Sebagai makhluk sosial, manusia punya kebutuhan khusus untuk berinteraksi dengan makhluk sosial lainnya. Banyak cara digunakan, namun yang paling efektif adalah melalui komunikasi 2 arah. Tak pelak lagi, komunikasi sudah menjadi kewajiban yang wajib bagi manusia, bahkan dengan kemajuan teknologi, kebutuhan akan komunikasi semakin dipermudah. Tengok saja social media yang banyak menjamur saat ini, mulai dari facebook, twitter, yahoo messenger, dll.

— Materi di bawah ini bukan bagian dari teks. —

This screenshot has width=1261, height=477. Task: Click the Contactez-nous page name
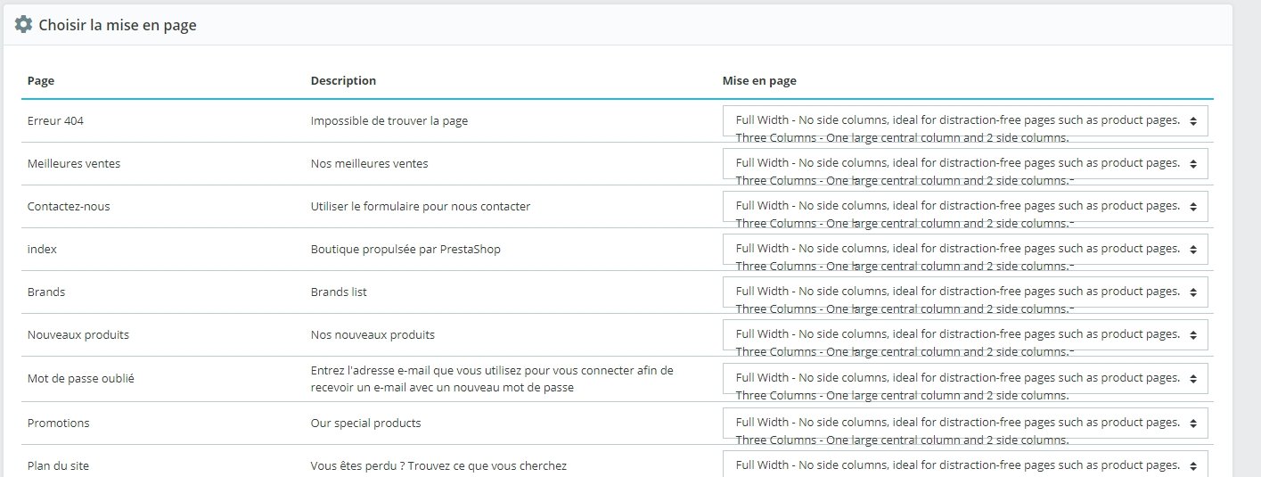pos(69,206)
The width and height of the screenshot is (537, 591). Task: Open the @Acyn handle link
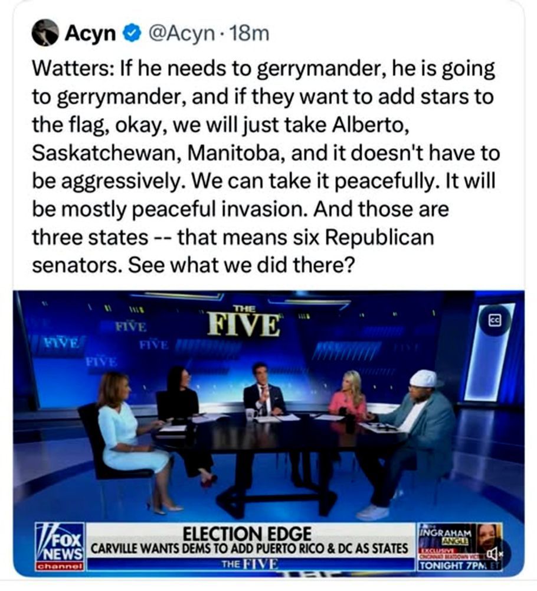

Hal ini seakan-akan mengisyaratkan bahwa manusia punya kebutuhan yang tidak bisa diganggu gugat untuk menyampaikan perasaannya, menyampaikan apa yang ia pikirkan, menyampaikan pendapatnya.
"what's on your mind ?"
Begitu sepenggal kalimat dari situs facebook. Hal ini seakan mengindikasikan bahwa manusia punya keinginan dan keharusan untuk menyampaikan pendapatnya. Namun, ada kalanya komunikasi yang tidak efektif justru menimbulkan pertengkaran, bahkan perpecahan. Kemampuan komunikasi akan 2 orang yang berbeda bisa menjadi alasan kegagalan dalam komunikasi. Kemampuan komunikasi ini antara lain dipengaruhi oleh usia, pengalaman, komunitas dan lingkungan tumbuh kembangnya seseorang. Karena itu seringkali terjadinya miss-understanding antar 2 individu yang berbeda usianya, misalnya antara orangtua / guru dengan anak.

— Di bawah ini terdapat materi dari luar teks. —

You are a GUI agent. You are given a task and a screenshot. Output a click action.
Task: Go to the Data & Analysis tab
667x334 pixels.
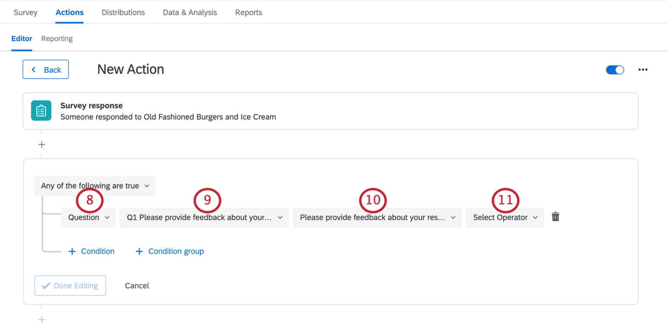coord(190,12)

Anak-anak sebagai makhluk yang usianya lebih muda dianggap tidak punya kemampuan komunikasi yang mumpuni, sehingga seringkali apa yang mereka sampaikan tidak didengarkan oleh orang yang lebih tua. Memang tidak bisa disalahkan, karena pada dasarnya pengetahuan anak dalam membedakan kenyataan dan khayalan masih dalam tahap perkembangan, sehingga seringkali opini yang mereka nyatakan menjadi tidak berdasar atau bahkan tidak sesuai realita. Namun seperti makhluk sosial lainnya, anak-anak juga punya kebutuhan untuk berkomunikasi dan menyampaikan pendapatnya.

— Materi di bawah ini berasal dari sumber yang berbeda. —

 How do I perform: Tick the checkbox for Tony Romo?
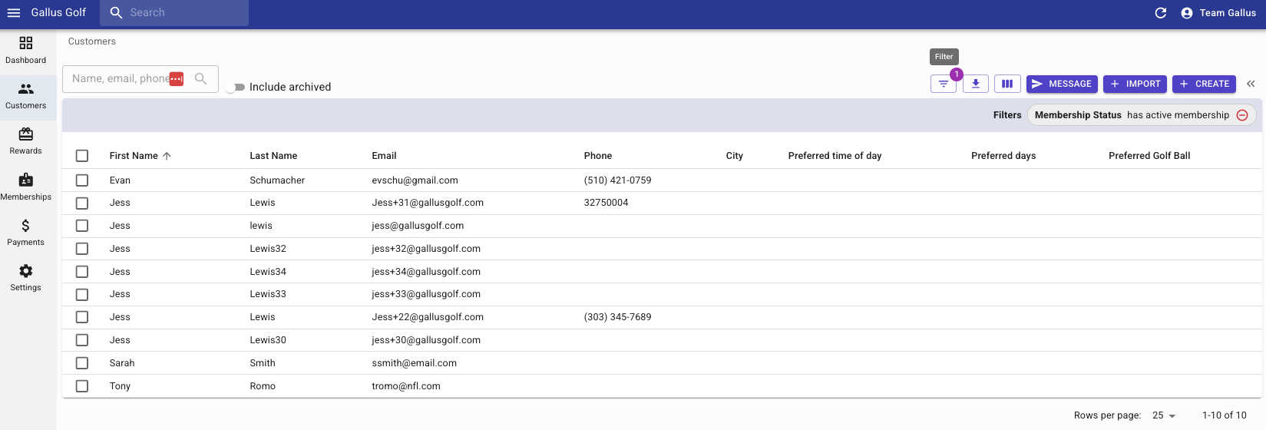pos(82,386)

Di sekolah dasar, dimana sebagian besar dari populasinya adalah anak-anak, seringkali ditemui kegagalan dalam berkomunikasi, baik antara anak dengan orang yang lebih tua (guru / kepsek / penjaga sekolah, dll), maupun dengan teman sebayanya. Hal ini diduga dapat menjadi salah satu alasan dari rendahnya daya serap dan penguasaan siswa akan materi yang guru sampaikan. Hal tersebut dapat memicu kendala-kendala bagi guru dalam menerapkan metode pembelajaran yang baru yaitu metode FUN Learning. Oleh karena itu ketika akan memasuki tahap ke-2 dari metode pengajaran FUN Learning, yaitu Uttering (dimana siswa harus mengemukakan pendapatnya tentang pembelajaran yang ia dapatkan dalam tahap Finding), maka tim training AAS berusaha memperlengkapi siswa dengan training "Berani Berpendapat".
Dalam training ini siswa digali terlebih dahulu mengenai pengetahuannya dalam membedakan fakta dan opini. Siswa juga diberitahu betapa pentingnya untuk mengemukakan pendapat, dan yang terakhir tim training siswa AAS memberi tips dan trik dalam mengemukakan pendapat dengan cara yang baik dan benar, sehingga dapat meminimalisir kegagalan dalam berkomunikasi.
Agar kegiatan training menarik, maka tim AAS sudah menyediakan simulasi-simulasi yang menarik. Misalnya untuk kelas kecil (1-4), tim AAS mengajak siswa-siswa St.Andreas untuk berandai-andai menjadi seorang pemadam kebakaran yang harus menyelamatkan korban kebakaran. Namun dia hanya bisa menyelematkan 1 dari 3 korban yang terjebak dalam kebakaran. Siapakah yang siswa pilih??
Sebenarnya dalam simulasi ini tidak ada jawaban yang benar atau salah. Tim AAS hanya ingin melihat sejauh mana pemahaman siswa akan training yang sudah diberikan kepada siswa. Terbukti siswa-siswi SD St.Andreas sudah mampu mengemukakan pendapatnya dengan baik dan benar.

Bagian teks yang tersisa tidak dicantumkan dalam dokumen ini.